--- WHAT IS NEEDED ---
Take the records below and extract, word for word, the lines from the one containing "The width and" through the final line, inclusive. Omit pictures.

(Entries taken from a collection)
________________________

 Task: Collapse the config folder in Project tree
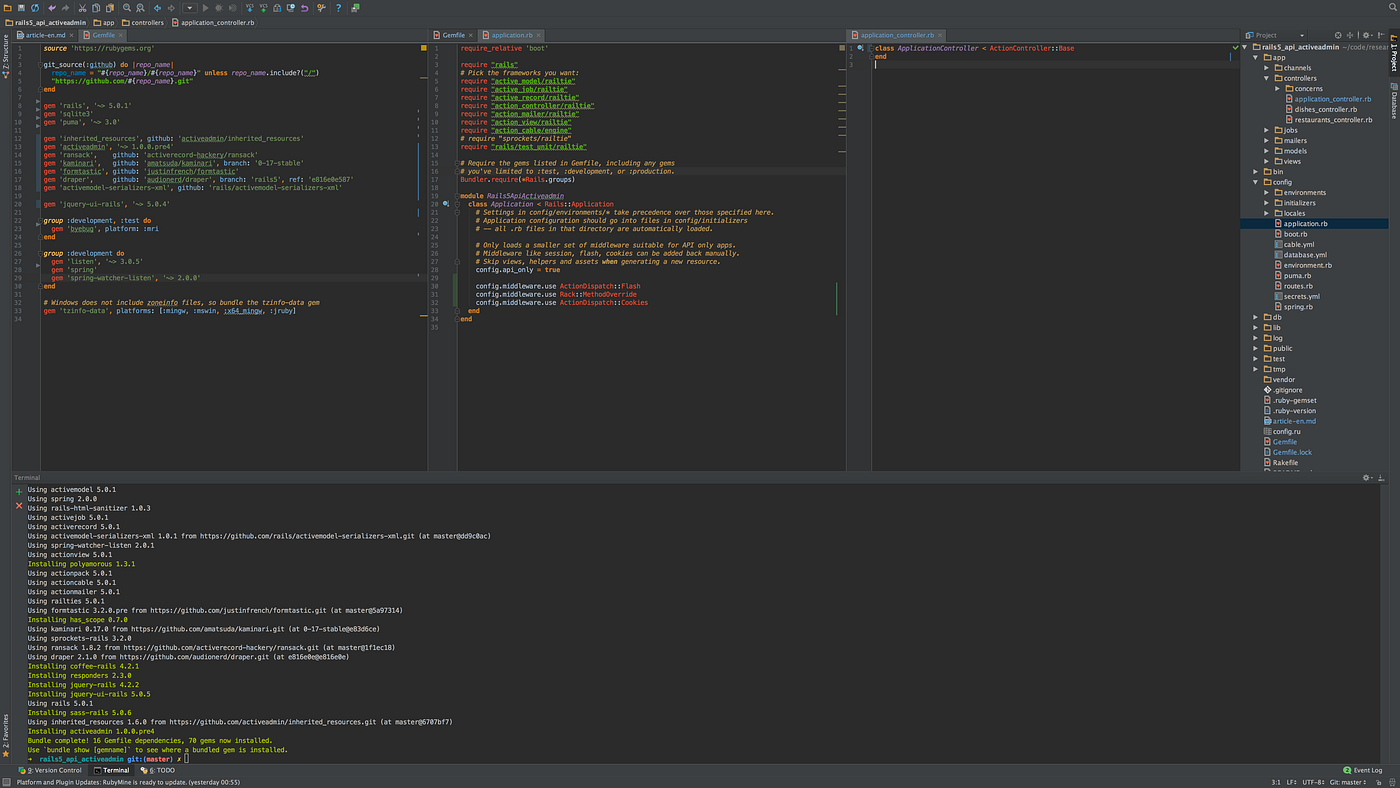click(x=1255, y=181)
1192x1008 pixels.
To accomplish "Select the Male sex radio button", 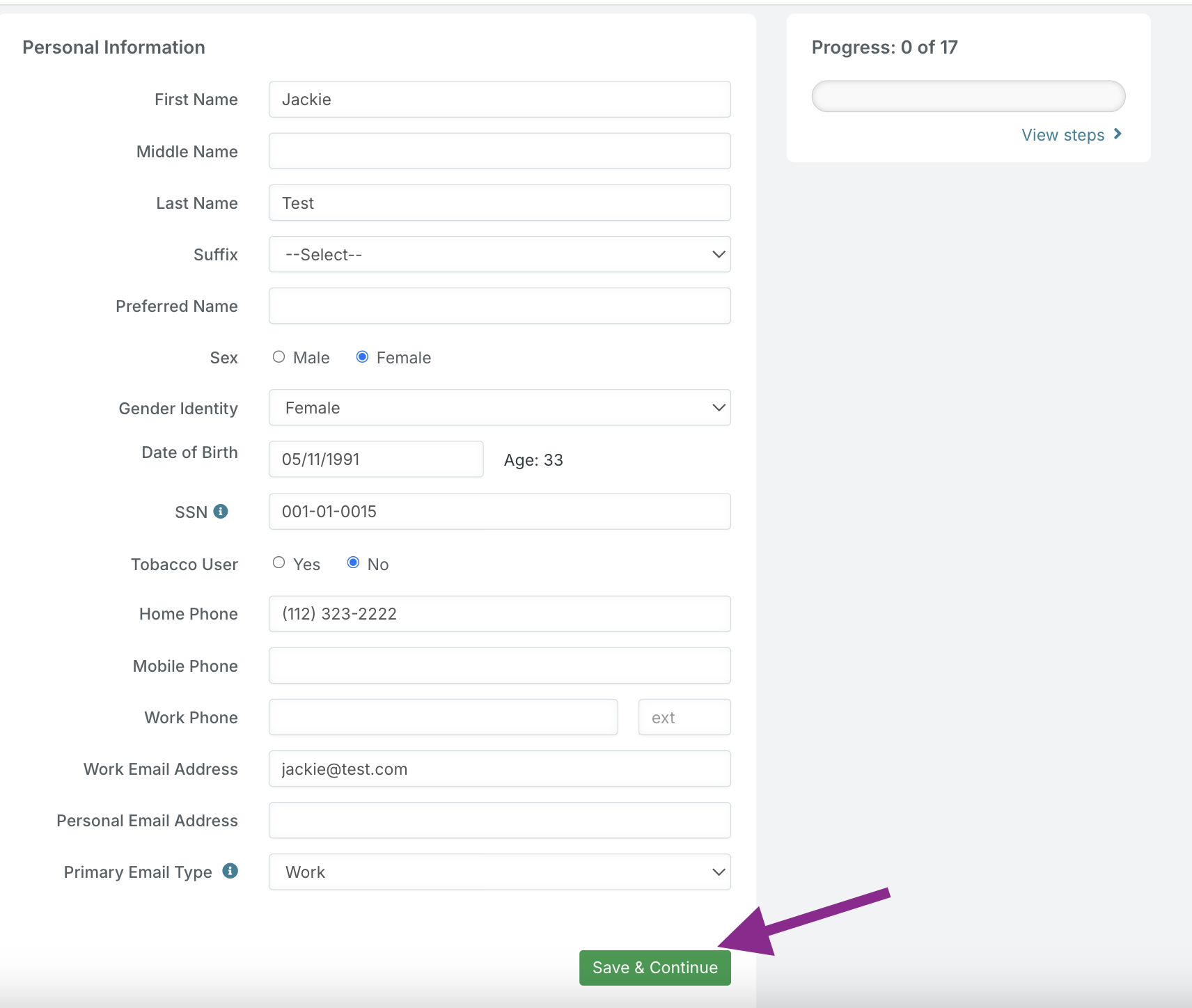I will [279, 357].
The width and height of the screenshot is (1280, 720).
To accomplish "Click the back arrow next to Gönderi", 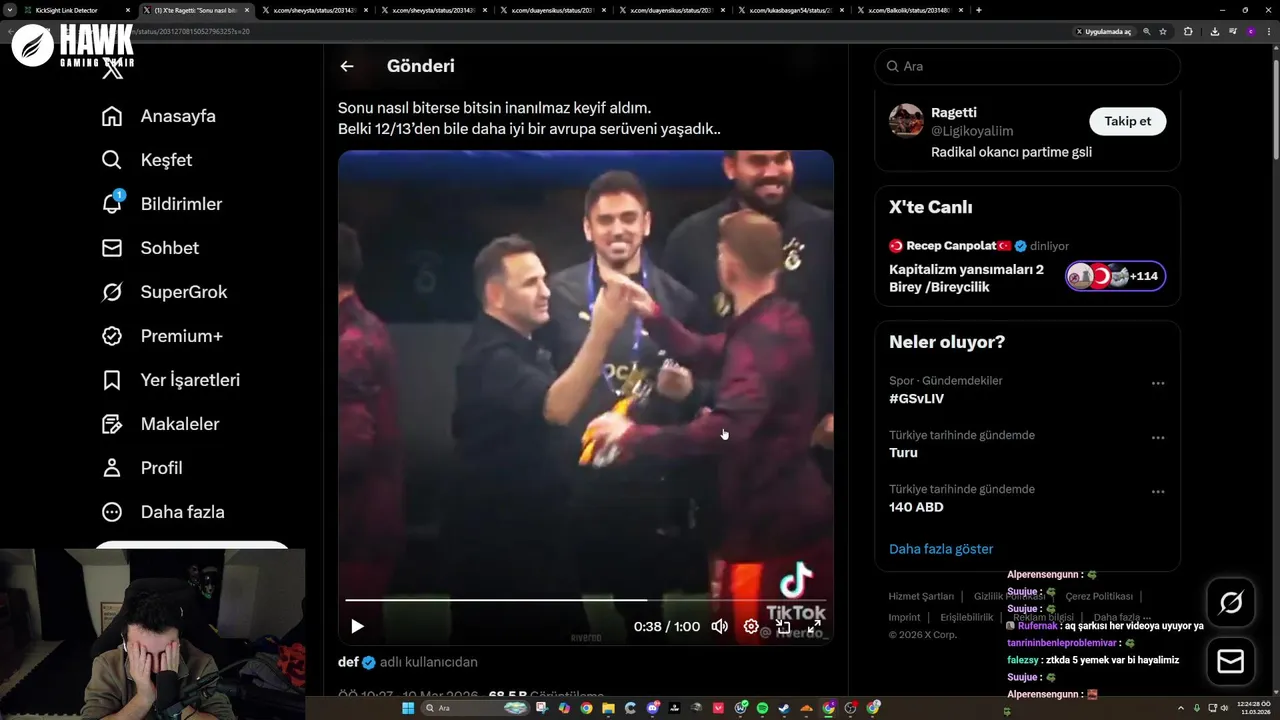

________________________

--- ANSWER TO THIS EXERCISE ---
The width and height of the screenshot is (1280, 720).
To accomplish "Click the back arrow next to Gönderi", 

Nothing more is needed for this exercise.